Об этом случае мне расскажет сама Люси. Спустя два года. Я буду жить одну неделю в Париже у своих друзей и встречу ее там. Случайная встреча. Мы зададим друг другу сотни вопросов и поймем, что прошлое навсегда проглочено временем. Я буду спрашивать ее о судьбе о судьбе остальных участников того вечера собравшихся в нашей комнате, но их судьба будет утеряна. Навсегда. Время безжалостно выкинет из истории моей эпохи, той в которую я живу и в истории которой я непосредственно участвую. Мы тогда сидели с ней в кафе на Трокадеро. Она пила кофе и ела клубничное мороженное. Я просто пил кофе. Я рассматривал ее рыжие волосы и тонкие черты лица в солнечном свете, который лился на нас из огромного вымытого окна кафе. Она рассказывала мне о себе, но я не слушал ее, я любовался нею. И вспоминал тот вечер в нашей комнате, когда мы сидели вместе, курили джойнт и пили пиво. И во мне снова зарождалось то чувство страсти, которое я чувствовал тогда, два года назад. Изменились декорации. Вместе дождливого Лондона, солнечный Париж, вместо комнаты в общаге уютное кафе, вместо пива и драгс кофе и мороженное. Еще не стало Пьера, который тогда меня сдерживал. Меня в тот день в Париже вообще ничего не сдерживало. Меня никто не ждал в Киеве. Но, почему-то я не сделал шаг вперед. Наверное, побоялся. Может, не хотел воскрешать прошлое и возрождать мертвых. Она написала мне на листике бумаги свой телефон (я не помнил номере телефона квартиры своих парижских друзей). Я пообещал ей позвонить. Мы вышли из кафе. Я поцеловал ее в щечку и пошел вниз по Трокадеро, она пошла вверх. Я свернул за угол. Остановился, оглянулся и выкинул листок с ее телефоном в мусорный бак. Я решил порвать с прошлым навсегда. Даже не знаю почему. А через четыре дня я уже вылетал обратно в Киев.

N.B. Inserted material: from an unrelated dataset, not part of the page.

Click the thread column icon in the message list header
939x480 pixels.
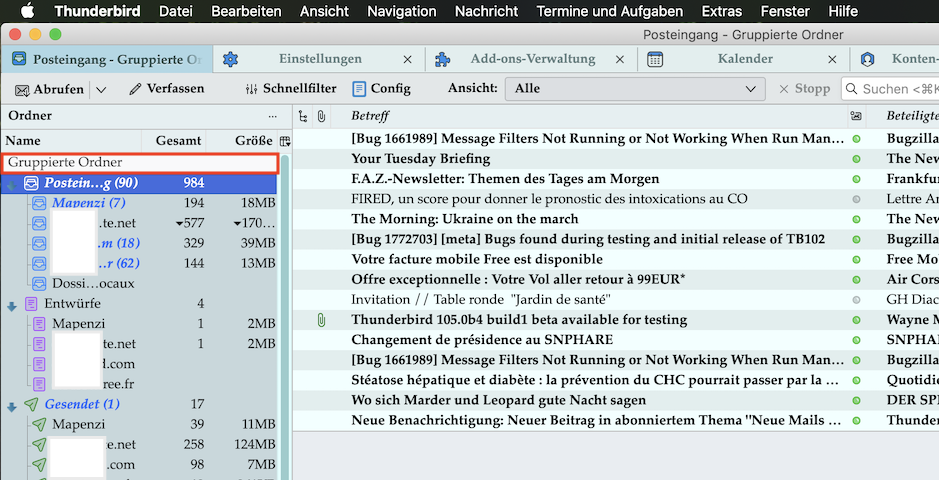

Мы стали курить джойнт, пуская его по кругу: Пол — Мик — Пьер — Ричардсоны — Я — Люси (я вздрагивал когда касался ее нежных пальчиков) — Майк.

Пили пиво прямо из бутылок.

Сначала разговор протекал в мутном русле, в котором он протекает и всегда: футбол, учеба, кто и когда напился.

Я сам начал нужный ИМ разговор:

— Пол, я не вижу у тебя на полке Майн Кампф.

— Дима, его не видишь не ты один. Будь он там, меня бы исключили.

— У вас запрещен пассивный фашизм? Я имею в виду, а как же демократия и свобода мысли? Если я люблю фашизм, так что тут плохого? Я же не хожу по городу и не луплю нигеров?

— В вашей стране разрешен пассивный фашизм? — вмешивается Люси.

— В нашей стране разрешено все.

— Ты идеализируешь свою страну? Почему же ты ее так не любишь?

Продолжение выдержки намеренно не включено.